I peek outside a window, careful not to let myself be seen.

There's no one in the van.

I see a flash of movement out of the corner of my eye, and see a man in a white shirt walking around the side of the house.

I freak out, because the cattle gate was never opened, so he must have climbed over the fence.

My aunt wakes up from her nap on the couch and asks what the heck I'm doing, creeping beside the window like that. I quickly explain, and she gets this dark look on her face.

She gets up, quick as a snake, and grabs the shotgun from over the door. (I thought it was decoration, but no.... fully loaded)

Aunt storms to the backdoor - we can see whiteshirt through the back window, and throws open the back door, making that shrill fingers-in-lips whistle.

3 dogs come bolting up from the barn, huge white monsters practically flying across the yard. The other 2 were napping under the porch in front, apparently.

I was still at the front window, and saw him sprinting across the yard.

He almost made it to the fence, but the 2 porch dogs had cut across his path and stood their ground, barking in their deep voices and herding him back toward the house.

Guy tries to run back toward the house, shouts something, and then gets BOWLED THE FUCK OVER by the oldest, biggest dog, who stands on his chest, and snaps around his face,

snarling and drooling and basically saying "Just try to struggle I fucking dare you."

Guy smartly goes limp, ragdoll under this pissed dog that's almost as big as he is, while the other four circle around, hackles raised, watching him and growling.

My aunt strolls up, shotgun ready, and yells at him for a bit.
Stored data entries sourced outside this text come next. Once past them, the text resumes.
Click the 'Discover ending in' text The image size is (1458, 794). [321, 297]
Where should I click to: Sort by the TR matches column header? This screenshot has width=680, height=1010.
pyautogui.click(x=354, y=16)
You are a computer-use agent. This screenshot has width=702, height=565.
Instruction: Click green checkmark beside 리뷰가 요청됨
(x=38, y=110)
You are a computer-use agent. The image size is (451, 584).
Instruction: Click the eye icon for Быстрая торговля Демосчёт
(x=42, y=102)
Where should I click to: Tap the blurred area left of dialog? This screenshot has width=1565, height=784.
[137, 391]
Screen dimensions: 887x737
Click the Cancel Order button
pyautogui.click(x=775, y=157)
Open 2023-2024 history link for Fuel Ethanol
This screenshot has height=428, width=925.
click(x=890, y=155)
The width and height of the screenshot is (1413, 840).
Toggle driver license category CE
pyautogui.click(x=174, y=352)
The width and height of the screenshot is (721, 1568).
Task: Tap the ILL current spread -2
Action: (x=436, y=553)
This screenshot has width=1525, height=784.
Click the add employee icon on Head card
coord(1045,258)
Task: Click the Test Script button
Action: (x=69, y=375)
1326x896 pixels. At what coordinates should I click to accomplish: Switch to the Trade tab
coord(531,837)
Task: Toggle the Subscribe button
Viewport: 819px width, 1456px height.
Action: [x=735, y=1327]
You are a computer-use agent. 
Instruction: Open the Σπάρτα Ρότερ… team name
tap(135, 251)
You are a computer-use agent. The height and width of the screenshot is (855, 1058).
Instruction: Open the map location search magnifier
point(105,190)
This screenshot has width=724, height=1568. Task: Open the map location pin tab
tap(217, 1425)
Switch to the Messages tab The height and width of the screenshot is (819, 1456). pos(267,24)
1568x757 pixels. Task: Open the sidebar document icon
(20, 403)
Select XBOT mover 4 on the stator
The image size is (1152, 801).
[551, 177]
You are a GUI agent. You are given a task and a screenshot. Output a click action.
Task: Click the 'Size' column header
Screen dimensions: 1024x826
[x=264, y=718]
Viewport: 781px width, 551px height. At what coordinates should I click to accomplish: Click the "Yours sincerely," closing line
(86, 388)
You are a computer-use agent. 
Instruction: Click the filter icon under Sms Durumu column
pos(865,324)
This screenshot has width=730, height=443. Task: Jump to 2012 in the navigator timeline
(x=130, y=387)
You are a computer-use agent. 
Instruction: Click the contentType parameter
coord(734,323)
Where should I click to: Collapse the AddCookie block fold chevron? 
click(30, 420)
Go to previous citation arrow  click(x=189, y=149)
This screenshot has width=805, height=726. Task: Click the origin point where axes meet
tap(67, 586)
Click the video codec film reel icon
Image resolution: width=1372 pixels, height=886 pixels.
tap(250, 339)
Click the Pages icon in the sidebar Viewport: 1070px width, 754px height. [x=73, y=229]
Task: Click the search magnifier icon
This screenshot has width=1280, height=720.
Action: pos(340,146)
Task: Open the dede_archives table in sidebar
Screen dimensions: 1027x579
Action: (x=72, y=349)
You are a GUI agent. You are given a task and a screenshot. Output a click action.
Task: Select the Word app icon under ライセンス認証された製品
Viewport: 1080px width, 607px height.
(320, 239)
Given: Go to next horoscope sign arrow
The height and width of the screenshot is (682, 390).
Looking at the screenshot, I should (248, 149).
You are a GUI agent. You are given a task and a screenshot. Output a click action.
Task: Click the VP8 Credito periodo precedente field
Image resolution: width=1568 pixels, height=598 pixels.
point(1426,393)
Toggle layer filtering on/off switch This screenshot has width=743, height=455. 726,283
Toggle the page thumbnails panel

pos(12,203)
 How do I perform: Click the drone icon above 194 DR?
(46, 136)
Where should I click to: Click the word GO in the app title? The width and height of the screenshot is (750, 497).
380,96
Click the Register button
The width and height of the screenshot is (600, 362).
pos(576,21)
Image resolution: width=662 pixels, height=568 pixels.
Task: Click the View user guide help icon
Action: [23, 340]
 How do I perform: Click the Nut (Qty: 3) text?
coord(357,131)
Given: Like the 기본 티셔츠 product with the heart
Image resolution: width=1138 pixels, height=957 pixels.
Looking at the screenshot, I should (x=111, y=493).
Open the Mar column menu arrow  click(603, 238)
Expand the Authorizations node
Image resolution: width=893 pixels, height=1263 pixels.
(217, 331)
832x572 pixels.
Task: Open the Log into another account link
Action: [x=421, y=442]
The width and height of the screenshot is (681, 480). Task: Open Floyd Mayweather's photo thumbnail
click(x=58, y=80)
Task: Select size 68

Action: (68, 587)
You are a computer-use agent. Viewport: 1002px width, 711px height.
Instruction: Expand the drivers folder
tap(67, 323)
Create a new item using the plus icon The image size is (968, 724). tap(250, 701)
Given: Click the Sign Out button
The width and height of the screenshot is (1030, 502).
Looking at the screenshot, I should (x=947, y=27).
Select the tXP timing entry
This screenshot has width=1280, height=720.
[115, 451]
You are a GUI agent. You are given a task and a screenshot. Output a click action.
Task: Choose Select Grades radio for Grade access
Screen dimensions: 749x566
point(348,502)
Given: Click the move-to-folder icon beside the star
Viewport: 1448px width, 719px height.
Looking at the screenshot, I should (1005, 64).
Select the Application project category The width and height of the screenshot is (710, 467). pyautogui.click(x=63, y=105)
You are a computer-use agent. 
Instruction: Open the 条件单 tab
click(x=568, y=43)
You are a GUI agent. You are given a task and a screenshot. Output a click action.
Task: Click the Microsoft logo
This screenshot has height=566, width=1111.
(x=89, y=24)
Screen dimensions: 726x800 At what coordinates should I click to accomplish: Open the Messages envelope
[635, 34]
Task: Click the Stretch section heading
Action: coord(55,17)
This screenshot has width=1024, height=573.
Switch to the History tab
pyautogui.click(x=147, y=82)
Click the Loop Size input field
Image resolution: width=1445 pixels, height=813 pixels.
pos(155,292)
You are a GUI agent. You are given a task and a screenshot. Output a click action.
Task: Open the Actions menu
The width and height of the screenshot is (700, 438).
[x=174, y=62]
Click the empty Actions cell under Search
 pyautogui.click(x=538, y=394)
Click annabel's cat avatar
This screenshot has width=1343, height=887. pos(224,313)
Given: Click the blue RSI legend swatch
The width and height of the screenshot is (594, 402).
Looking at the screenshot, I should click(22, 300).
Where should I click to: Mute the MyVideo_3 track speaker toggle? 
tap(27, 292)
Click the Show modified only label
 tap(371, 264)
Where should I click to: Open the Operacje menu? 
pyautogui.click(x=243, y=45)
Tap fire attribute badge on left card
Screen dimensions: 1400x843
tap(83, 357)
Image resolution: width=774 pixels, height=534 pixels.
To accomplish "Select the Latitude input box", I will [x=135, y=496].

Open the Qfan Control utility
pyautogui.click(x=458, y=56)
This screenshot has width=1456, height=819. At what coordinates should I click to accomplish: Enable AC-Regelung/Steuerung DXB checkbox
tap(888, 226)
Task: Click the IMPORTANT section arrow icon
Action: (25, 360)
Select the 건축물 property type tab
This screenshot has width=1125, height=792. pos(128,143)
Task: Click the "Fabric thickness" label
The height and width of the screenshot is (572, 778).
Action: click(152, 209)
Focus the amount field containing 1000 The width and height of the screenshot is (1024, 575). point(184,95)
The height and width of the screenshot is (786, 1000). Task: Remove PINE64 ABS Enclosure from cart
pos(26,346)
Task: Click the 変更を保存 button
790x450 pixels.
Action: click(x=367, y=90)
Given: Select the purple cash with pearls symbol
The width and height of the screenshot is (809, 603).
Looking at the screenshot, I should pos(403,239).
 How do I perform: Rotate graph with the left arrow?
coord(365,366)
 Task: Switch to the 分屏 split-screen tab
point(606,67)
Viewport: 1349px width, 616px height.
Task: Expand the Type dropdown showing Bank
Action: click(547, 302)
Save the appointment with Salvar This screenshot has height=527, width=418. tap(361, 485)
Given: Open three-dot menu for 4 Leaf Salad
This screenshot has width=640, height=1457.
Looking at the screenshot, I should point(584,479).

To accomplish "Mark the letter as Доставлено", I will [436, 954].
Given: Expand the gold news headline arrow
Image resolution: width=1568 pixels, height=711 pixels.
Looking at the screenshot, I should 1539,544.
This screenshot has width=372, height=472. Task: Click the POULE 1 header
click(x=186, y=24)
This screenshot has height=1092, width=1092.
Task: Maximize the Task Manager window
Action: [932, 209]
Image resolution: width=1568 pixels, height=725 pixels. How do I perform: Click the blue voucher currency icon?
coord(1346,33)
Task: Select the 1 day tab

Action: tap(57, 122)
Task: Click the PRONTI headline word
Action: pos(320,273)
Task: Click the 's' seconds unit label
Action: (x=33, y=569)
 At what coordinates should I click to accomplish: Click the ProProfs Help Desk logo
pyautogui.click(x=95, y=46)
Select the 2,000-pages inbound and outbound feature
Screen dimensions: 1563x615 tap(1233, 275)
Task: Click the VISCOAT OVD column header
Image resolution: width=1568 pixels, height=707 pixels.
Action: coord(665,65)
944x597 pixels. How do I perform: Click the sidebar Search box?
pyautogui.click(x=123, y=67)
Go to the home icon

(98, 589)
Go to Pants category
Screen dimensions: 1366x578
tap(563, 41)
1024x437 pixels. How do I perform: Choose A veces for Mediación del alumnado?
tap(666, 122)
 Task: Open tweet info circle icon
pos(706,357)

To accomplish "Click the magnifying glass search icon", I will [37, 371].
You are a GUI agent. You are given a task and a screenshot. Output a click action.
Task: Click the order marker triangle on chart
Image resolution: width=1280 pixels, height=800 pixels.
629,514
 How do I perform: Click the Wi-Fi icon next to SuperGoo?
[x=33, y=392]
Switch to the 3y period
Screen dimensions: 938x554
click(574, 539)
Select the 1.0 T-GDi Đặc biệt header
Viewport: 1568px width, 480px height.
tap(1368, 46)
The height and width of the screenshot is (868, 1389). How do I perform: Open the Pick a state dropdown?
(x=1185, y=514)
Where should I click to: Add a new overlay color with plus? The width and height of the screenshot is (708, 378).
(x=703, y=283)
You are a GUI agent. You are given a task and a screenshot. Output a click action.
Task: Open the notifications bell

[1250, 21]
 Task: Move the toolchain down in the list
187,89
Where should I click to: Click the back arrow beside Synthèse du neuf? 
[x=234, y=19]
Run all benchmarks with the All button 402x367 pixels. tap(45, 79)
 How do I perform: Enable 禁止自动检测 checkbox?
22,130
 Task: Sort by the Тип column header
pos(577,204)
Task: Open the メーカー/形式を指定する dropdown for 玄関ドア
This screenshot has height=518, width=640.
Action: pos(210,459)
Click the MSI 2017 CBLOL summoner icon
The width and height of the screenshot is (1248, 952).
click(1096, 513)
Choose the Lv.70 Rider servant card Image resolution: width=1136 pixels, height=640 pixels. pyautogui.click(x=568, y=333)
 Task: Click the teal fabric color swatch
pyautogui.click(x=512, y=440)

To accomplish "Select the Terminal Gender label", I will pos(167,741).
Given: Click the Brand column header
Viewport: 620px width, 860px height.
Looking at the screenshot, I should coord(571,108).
I watch her lower her gun and call off the dogs.

Those well-trained buggers back away a few yards and stop making noise, but they're still circled around him, sitting and *watching him.

* I got shivers just watching them - moving like huge synchronized wolves.

He gets to his feet, and she escorts him off the property, the dogs flanking silently the whole time.

Apparently the meter reader guys can have strict rules in Texas - She told them to not come onto the property unless they've called ahead and she's home to personally escort them to

the meter and back *for their own safety.* In my nervousness at being "stalked" I totally missed the energy company logo on his van.

New guy didn't get the memo, or ignored it.

Aunt cheerfully told me later that her dogs are trained to chase off or kill cougars (an actual problem she has - monster cats will drag off her goats and leap 8 feet over her fence,

dead goat still in their jaws)

The dogs never bit him - just barked and pushed him over and got up in his face. They're trained not to hurt people, but would probably fight back in self defense, if harmed.

Glad he went limp when he did.


TLDR; Young!me spooked and didn't realize a guy was from the power company. Don't jump people's fences in Texas. People have dogs.